BEGIN

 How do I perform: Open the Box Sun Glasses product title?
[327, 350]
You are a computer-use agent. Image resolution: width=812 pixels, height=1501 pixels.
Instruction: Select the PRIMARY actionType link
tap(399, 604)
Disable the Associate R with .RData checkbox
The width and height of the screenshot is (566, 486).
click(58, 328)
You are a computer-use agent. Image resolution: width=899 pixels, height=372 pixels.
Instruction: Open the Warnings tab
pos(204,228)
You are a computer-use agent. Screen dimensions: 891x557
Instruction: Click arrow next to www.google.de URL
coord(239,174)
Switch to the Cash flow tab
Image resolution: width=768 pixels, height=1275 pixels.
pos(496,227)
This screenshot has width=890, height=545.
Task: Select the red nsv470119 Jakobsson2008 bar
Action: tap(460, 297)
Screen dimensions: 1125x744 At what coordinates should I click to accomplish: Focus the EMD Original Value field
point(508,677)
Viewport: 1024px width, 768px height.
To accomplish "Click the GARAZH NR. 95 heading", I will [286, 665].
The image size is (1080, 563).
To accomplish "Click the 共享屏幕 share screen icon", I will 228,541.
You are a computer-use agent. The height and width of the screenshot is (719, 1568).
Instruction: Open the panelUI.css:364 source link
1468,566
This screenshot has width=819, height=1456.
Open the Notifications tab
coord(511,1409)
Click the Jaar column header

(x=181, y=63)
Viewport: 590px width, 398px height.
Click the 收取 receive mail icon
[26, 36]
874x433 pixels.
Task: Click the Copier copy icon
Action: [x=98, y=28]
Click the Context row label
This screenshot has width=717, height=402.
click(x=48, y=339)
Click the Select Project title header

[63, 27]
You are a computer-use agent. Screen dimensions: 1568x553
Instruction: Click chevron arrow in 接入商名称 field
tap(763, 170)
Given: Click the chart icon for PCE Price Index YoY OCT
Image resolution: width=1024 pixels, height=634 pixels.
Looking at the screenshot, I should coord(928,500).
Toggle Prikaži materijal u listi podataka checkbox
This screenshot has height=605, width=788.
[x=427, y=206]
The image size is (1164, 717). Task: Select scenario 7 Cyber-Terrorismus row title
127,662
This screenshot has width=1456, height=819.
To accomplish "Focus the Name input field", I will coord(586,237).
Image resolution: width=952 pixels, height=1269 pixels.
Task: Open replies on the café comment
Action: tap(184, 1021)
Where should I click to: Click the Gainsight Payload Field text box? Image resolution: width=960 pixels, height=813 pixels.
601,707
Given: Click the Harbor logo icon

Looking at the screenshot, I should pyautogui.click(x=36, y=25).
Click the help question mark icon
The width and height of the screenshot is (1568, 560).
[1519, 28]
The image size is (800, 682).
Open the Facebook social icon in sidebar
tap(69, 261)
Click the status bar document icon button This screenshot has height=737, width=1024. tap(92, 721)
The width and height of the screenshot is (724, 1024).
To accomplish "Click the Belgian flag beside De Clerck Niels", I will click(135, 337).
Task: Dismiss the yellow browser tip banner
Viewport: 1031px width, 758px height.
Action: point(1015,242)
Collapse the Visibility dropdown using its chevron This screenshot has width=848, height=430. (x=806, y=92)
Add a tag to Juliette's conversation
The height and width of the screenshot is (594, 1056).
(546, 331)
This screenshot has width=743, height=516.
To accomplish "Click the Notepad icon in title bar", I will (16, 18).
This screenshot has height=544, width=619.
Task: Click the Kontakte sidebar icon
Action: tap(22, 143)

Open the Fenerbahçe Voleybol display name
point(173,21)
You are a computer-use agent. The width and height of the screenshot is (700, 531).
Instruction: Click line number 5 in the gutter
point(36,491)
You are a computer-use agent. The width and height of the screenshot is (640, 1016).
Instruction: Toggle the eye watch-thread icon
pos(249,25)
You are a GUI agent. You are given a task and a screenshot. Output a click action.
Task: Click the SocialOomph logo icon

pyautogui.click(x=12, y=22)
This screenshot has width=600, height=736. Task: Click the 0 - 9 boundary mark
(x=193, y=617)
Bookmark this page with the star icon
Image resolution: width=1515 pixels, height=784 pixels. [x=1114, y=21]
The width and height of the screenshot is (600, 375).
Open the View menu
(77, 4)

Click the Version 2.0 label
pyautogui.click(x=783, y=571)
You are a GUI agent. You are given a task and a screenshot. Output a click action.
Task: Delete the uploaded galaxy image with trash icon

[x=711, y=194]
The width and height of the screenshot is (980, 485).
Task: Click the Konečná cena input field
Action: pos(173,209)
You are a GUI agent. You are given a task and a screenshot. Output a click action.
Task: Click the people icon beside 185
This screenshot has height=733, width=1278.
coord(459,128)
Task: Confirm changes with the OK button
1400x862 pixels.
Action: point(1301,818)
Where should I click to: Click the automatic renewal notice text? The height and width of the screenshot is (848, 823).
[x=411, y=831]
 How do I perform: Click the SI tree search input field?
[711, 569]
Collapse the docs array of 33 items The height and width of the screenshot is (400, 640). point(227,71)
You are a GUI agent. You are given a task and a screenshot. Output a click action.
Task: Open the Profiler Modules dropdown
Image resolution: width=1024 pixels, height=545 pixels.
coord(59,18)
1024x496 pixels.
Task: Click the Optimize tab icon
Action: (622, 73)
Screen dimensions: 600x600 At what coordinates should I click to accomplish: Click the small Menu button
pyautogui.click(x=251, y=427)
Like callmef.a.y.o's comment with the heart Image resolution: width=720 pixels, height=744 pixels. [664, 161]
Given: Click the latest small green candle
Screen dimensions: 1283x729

END

## REQUIREMENT
Copy all lines from the material that contain "dropdown".

## SOLUTION FOR THIS PROBLEM
Collapse the Visibility dropdown using its chevron This screenshot has width=848, height=430. (x=806, y=92)
Task: Open the Profiler Modules dropdown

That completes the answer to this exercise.